Meu Deus, meu Deus, é justo ao homem o nada?! Nenhuma morte é digna, a morte é a indignidade da vida. Se o apóstolo diz: “Ou não sabeis que o vosso corpo é santuário do Espírito Santo, que habita em vós, o qual possuís da parte de Deus, e que não sois de vós mesmos? Porque fostes comprados por preço; glorificai pois a Deus no vosso corpo.” (Cf. 1Co 6:19,20). Como justificar a presença do Deus no nada? Não seria mais fácil dizer que Deus nunca esteve no corpo do homem? Portanto, o nada sempre foi o nada desde o início dos tempos!...
Estava ali o cadáver, pranteado e amado pelo tudo, tudo que amanhã será nada. Cadáver maniqueísta que foi bom ou mau e que viveu bem ou mal, qual o lado que o verme primeiro vai comer? Se o verme for bom, primeiro ele vai comer o lado mau se o verme for mau, ele vai começar pelo lado bom. Na vida não existe meio termo, só existe o bem ou o mal.
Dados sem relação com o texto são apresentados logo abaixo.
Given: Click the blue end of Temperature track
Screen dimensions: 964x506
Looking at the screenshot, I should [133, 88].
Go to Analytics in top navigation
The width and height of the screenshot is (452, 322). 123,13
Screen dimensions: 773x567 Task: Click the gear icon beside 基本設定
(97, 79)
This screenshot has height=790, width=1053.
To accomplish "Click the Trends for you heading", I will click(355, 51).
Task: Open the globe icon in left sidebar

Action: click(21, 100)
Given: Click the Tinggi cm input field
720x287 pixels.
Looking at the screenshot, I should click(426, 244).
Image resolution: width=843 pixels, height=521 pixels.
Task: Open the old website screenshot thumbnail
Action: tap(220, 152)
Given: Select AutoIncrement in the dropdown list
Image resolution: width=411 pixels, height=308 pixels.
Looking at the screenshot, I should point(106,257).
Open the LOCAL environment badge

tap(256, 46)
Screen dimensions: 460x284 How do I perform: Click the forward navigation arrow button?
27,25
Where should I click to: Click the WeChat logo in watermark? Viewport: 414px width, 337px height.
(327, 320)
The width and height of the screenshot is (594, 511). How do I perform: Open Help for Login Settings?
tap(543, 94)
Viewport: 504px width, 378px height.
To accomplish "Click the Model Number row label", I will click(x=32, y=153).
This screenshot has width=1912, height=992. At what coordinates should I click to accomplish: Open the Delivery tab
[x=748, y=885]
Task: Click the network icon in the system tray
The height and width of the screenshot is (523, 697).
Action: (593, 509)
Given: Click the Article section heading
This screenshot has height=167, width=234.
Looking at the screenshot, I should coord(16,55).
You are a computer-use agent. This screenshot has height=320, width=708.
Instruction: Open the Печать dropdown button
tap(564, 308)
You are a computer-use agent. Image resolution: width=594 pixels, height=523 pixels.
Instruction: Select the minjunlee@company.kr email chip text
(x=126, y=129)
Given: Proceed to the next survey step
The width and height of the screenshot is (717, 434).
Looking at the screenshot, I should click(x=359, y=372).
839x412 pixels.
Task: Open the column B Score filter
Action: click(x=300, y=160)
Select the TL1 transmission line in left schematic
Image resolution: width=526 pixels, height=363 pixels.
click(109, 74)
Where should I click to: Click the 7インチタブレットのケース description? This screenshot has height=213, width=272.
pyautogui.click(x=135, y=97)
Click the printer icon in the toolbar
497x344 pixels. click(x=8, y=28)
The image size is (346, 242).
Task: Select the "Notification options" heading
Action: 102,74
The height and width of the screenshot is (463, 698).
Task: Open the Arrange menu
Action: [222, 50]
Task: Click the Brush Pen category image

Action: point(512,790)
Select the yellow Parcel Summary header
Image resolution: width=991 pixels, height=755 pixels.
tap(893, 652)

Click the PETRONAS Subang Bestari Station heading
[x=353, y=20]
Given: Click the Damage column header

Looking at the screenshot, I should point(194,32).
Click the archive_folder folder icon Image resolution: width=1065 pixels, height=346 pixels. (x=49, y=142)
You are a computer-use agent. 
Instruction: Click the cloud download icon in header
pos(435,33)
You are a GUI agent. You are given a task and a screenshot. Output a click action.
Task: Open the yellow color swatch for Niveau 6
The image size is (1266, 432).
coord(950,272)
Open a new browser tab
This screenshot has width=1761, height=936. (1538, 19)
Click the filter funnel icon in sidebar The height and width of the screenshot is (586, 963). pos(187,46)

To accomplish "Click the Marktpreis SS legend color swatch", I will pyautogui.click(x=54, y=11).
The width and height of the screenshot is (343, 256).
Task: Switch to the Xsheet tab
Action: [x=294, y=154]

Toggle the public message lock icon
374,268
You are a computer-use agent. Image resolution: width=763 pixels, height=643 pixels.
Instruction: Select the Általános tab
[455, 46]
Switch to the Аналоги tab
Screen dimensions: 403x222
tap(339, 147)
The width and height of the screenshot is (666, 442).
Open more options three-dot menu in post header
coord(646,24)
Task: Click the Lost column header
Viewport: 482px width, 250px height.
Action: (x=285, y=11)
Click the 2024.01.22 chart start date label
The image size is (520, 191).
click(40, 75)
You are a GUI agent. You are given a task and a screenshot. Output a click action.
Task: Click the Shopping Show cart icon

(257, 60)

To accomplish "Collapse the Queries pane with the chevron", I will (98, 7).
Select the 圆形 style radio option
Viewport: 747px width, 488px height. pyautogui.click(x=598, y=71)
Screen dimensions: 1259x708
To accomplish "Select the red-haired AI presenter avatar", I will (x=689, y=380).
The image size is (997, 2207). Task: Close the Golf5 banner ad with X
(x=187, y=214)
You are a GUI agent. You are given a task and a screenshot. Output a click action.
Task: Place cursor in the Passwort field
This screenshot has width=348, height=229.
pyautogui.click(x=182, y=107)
Porém, quando a vida se esvai, resta, somente, o cadáver, a luta entre o bem e o mal não tem sentido. O tudo não chora à chegada do nada, o tudo chora à exiguidade da vida, o tudo percebe que não é nada.
Estava ali estirado, o cadáver, sem vida e sem alma, mas será que existe alma, independente do corpo? Ou, alma é a energia que anima o corpo e se exaure deixando o cadáver? Os cientistas já conseguiram captar (filmar) a “energia” que se esvai do corpo nos estertores da morte. Há, hoje, quem advogue que esse processo não é instantâneo, leva em média, 20 dias para que o moribundo se torne cadáver.
Filhos, mulher, parentes, e amigos, choram e se descabelam sobre o cadáver, mas o cadáver é o nada, então, eles devem estar chorando, lembrando de tudo que é nada, a separação é eterna, a ressurreição e a reencarnação são embasadas na fé... Será que o nada um dia voltará ser o tudo? Ou, sempre o tudo será nada? Mistérios que o homem ainda não conseguiu decifrá-los, mas aceitá-los.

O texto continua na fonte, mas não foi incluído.